2ª ENDIVIA. Jesús del Campo: el adúltero astronauta clandestino.

Juro que sólo le he visto dos veces en mi vida. La última vez que estrechamos nuestras manos fue el viernes 12 de enero de 2007, alrededor de las nueve y cuarto de la noche, después de un recital que ofreció en el Antiguo Instituto de Gijón (Asturias, España). Conste que guardo un recuerdo sustancial de su voz y de su poesía: independiente, clara, diferente a los epígonos de epígonos.

La primera vez que nos vimos fue en la FNAC. Lo recuerdo bien. La editorial Suma de Letras se había puesto en contacto conmigo durante el verano de 2002 y me pidió que presentara, junto a otro escritor, Jesús del Campo, la novela Amor sin decir Amalia de la periodista del diario El Mundo, Elena Pita. Una tarde de octubre, después de una ligera comida regada con caldos reservas de Rioja —todavía recuerdo el olor y el gusto de aquellos tragos—, fuimos la representante de la editorial, la autora y yo hasta la pequeña sala de la FNAC. Allí estaba Jesús del Campo acompañado por un amigo. La presentación no llegó a celebrarse: no había nadie. ¿Les suena?

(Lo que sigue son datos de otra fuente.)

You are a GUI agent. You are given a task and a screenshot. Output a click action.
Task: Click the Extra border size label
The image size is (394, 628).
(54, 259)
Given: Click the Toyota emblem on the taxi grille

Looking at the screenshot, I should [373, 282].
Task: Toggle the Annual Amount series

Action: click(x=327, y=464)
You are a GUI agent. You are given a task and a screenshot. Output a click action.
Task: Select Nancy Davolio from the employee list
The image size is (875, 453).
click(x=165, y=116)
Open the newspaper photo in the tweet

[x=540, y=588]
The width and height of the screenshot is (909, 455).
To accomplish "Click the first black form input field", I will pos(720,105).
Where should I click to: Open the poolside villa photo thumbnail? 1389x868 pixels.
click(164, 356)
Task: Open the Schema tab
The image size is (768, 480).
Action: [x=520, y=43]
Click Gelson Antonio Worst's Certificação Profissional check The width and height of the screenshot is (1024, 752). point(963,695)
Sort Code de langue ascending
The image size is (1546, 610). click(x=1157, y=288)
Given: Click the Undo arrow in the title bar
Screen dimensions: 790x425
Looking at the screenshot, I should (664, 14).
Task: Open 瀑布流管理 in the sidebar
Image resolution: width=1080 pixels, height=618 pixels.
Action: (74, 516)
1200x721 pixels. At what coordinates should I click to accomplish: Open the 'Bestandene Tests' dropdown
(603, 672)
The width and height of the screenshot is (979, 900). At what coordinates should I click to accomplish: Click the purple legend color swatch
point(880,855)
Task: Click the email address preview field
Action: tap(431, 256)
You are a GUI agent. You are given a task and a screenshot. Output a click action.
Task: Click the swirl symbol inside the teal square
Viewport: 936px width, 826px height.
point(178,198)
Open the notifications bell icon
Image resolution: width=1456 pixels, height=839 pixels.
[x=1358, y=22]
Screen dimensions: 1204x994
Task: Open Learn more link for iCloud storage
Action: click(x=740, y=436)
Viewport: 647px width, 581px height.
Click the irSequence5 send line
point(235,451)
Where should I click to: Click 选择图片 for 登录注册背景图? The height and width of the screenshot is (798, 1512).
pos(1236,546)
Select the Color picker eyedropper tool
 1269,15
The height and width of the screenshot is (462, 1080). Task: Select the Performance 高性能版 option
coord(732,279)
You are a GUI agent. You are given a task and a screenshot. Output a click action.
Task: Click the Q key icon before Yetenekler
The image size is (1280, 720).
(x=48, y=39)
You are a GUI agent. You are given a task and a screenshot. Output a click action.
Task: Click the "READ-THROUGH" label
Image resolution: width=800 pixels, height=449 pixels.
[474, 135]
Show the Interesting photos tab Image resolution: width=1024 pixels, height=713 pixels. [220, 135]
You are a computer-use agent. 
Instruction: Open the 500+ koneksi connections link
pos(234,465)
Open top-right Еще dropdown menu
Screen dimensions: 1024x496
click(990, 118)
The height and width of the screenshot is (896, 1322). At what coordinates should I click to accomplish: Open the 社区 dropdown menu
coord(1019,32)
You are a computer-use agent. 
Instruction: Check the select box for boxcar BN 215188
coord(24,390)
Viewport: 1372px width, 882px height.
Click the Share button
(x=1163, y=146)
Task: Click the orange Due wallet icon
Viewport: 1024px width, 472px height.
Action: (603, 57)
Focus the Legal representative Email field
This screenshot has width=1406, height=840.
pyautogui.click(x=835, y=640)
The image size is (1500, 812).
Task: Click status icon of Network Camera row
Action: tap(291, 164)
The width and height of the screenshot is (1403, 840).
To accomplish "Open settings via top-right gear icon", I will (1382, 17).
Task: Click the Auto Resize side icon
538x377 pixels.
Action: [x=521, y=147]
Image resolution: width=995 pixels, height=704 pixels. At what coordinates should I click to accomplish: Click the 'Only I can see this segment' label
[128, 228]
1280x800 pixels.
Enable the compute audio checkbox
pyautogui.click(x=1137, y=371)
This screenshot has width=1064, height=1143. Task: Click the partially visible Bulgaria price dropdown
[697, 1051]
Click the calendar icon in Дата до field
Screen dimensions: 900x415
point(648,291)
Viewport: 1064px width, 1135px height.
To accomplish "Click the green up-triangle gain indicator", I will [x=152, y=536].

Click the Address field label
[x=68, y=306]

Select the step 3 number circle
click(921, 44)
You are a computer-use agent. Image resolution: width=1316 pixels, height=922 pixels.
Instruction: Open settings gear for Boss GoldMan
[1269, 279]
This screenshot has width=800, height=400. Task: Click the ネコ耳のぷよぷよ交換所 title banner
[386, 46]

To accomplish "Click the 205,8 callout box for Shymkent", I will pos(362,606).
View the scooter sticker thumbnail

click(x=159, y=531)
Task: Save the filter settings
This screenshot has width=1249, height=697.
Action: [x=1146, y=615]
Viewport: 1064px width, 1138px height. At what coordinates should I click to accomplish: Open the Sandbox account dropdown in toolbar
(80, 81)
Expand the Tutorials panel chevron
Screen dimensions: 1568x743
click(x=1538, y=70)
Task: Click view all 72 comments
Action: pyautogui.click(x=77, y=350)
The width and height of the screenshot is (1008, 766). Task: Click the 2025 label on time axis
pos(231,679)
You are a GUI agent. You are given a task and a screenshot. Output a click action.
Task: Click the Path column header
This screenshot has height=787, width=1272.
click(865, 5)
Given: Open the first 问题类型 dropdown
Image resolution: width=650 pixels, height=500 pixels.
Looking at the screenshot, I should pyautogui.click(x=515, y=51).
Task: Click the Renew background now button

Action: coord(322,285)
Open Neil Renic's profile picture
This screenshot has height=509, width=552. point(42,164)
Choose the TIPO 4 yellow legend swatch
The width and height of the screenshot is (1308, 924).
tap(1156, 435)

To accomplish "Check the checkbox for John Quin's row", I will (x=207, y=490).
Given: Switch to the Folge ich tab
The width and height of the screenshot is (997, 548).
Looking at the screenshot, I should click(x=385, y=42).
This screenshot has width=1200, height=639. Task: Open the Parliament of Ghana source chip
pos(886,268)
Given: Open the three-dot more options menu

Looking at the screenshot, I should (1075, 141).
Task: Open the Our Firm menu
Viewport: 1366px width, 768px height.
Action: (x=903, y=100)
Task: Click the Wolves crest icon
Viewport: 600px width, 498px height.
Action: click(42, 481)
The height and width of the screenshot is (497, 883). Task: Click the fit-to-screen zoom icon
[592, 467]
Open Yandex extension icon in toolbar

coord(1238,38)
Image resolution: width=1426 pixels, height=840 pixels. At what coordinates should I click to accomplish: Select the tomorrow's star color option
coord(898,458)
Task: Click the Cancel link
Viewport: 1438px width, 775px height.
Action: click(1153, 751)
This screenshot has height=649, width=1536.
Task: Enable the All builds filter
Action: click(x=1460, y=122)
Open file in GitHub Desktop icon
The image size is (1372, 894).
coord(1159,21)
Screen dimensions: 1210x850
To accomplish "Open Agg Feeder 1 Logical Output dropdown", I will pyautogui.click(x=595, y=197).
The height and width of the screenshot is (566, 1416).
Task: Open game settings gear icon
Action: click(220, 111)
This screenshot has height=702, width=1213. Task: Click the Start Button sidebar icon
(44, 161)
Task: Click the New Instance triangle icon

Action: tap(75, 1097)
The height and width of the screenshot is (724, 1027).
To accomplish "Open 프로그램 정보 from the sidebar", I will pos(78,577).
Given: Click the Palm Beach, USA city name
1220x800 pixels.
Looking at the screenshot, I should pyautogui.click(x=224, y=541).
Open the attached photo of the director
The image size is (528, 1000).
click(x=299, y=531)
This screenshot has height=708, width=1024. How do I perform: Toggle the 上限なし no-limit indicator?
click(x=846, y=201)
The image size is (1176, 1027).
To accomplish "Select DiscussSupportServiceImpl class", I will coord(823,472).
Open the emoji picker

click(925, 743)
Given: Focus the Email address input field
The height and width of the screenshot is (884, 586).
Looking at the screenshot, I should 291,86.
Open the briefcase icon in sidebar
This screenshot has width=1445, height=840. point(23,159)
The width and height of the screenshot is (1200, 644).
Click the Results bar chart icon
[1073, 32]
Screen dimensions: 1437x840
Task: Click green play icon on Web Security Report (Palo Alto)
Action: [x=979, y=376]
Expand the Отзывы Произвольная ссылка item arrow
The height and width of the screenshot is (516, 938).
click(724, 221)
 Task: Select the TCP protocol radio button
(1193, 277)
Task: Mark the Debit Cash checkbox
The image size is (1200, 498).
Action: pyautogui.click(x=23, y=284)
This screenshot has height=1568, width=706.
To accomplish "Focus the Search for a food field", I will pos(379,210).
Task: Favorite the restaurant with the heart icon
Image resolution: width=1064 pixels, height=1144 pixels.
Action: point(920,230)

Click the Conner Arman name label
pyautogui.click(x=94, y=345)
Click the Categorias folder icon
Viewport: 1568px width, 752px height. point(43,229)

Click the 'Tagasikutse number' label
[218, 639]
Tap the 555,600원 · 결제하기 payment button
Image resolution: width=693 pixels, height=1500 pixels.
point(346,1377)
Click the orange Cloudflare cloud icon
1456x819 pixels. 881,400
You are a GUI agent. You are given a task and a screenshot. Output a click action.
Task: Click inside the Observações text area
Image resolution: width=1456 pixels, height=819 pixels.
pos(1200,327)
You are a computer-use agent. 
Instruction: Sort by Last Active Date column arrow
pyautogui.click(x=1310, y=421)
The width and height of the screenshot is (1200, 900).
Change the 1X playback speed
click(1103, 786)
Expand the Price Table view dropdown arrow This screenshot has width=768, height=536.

BlancanievesEnseguida, Jesús me pareció una persona con la que me iría a tomarme unas cañas sin pensármelo ni un segundo: era cáustico y afable, melancólico como un andaluz de costa y cercano como un gijonés cuando su equipo de fútbol gana. Pero si les digo la verdad, no tengo ni idea de cómo se las gasta. Ya digo, sólo dos veces en mi vida. Y así espero que suceda. Porque de este modo continuaré disfrutando de su estilo literario: poderosamente intrincado, no apto para todos los lectores. Me encanta que no todo en el arte tenga que ser mayoritario. No me digan que no es seductora esta endivia: no verle, no conocerle, no saber de él, pero al fin, leerle. ¡Magnífico!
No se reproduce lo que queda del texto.